People who take acid reflux medications called proton-pump inhibitors for four-and-a-half years or more could have a higher risk of dementia compared to people who do not take these medications, according to research just published in Neurology, the medical journal of the American Academy of Neurology.
Acid reflux occurs when stomach acid flows into the esophagus, usually when lying down or after a meal, causing sufferers heartburn and ulcers.
People with frequent acid reflux may develop gastroesophageal reflux disease (GERD). which can lead to cancer of the esophagus. Reflux occurs when the sphincter muscle at the lower end of the esophagus relaxes at the wrong time, allowing stomach acid to back up into the esophagus.
Proton-pump inhibitors (PPIs) include medications like omeprazole (Prilosec), esomeprazole (Nexium), and lansoprazole (Prevacid). They are prescribed to reduce stomach acid by targeting the enzymes in the stomach lining that produce that acid.
“Proton pump inhibitors are a useful tool to help control acid reflux, however long-term use has been linked in previous studies to a higher risk of stroke, bone fractures and chronic kidney disease,” said study author Dr. Kamakshi Lakshminarayan, of the University of Minnesota School of Public Health in Minneapolis. “Still, some people take these drugs regularly, so we examined if they are linked to a higher risk of dementia. While we did not find a link with short-term use, we did find a higher risk of dementia associated with long-term use of these drugs.”
The study included 5,712 people aged 45 and older (with an average age of 75) who did not have dementia at the start of the study. The researchers determined if participants took acid reflux drugs by reviewing their medications during study visits and during yearly phone calls.
Of the participants, 1,490 people – or 26% – had taken the drugs. They were then divided into four groups based on whether they had taken the drugs and for how long – those who did not take the drugs; those who took the drugs for up to 2.8 years; those who took them for 2.8 to 4.4 years; and people who took them for more than 4.4 years.

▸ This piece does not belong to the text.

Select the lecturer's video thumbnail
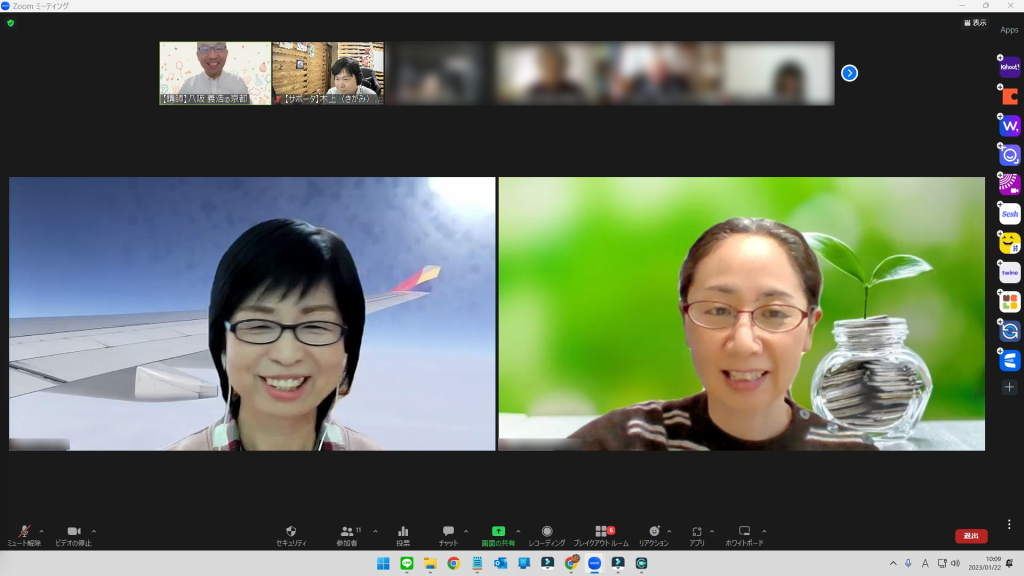This screenshot has width=1024, height=576. coord(215,72)
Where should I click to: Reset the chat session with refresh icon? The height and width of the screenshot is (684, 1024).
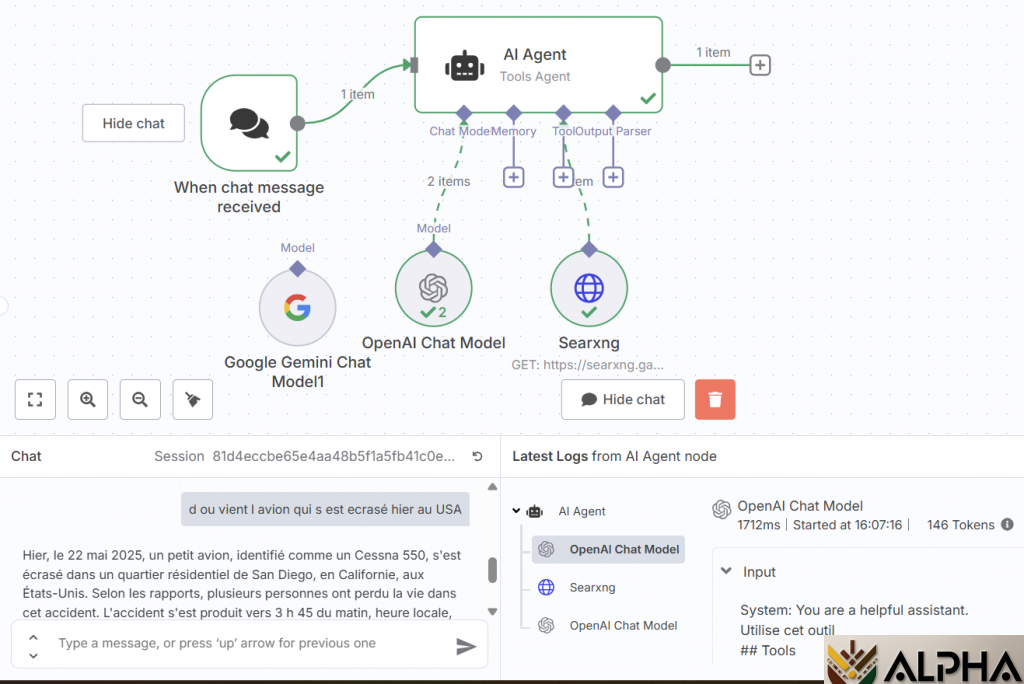click(x=477, y=457)
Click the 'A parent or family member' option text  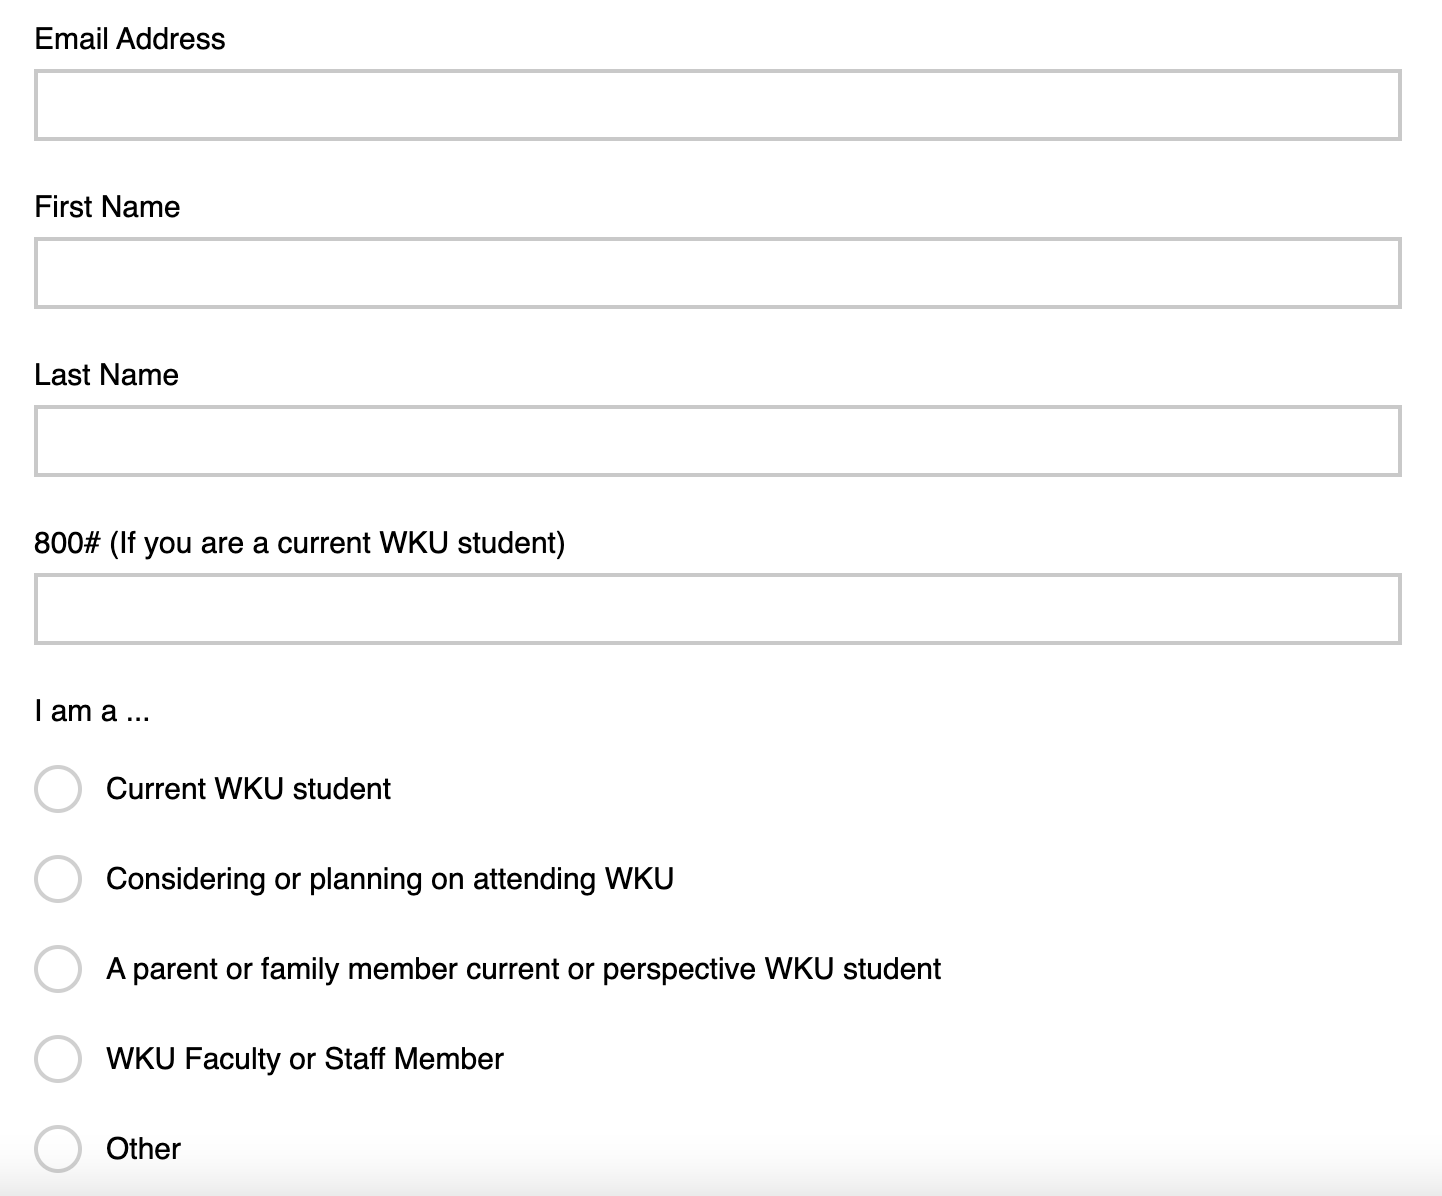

Participants were then followed for a median duration of 5.5 years. During this time, 585 people – 10% – developed dementia.
Of the 4,222 people who did not take the drugs, 415 people developed dementia or 19 cases per 1,000 person-years. Of the 497 people who took the drugs for more than 4.4 years, 58 people developed dementia or 24 cases per 1,000 person-years.
Acid reflux drugs and dementia risk
After adjusting for factors such as age, sex, and race, as well as health-related factors such as high blood pressure and diabetes, researchers found people who had been taking acid reflux drugs for more than 4.4 years had a 33% higher risk of developing dementia than people who never took the drugs. The study hasn’t yet proved that acid-reflux drugs cause dementia but just an association.
“More research is needed to confirm our findings and explore reasons for the possible link between long-term proton pump inhibitor use and a higher risk of dementia,” said Lakshminarayan.
“While there are various ways to treat acid reflux like taking antacids, maintaining a healthy weight, and avoiding late meals and certain foods, different approaches may not work for everyone. It is important that people taking these medications speak with their doctor before making any changes, to discuss the best treatment for them, and because stopping these drugs abruptly may result in worse symptoms.”
Ways to avoid reflux without taking PPIs include avoiding foods that trigger your symptoms; not eating too close to bedtime; not eating too much fat or food in general so your stomach can empty more quickly and won’t become too full; and not wearing overly tight belts or waistbands that interfere with your stomach emptying.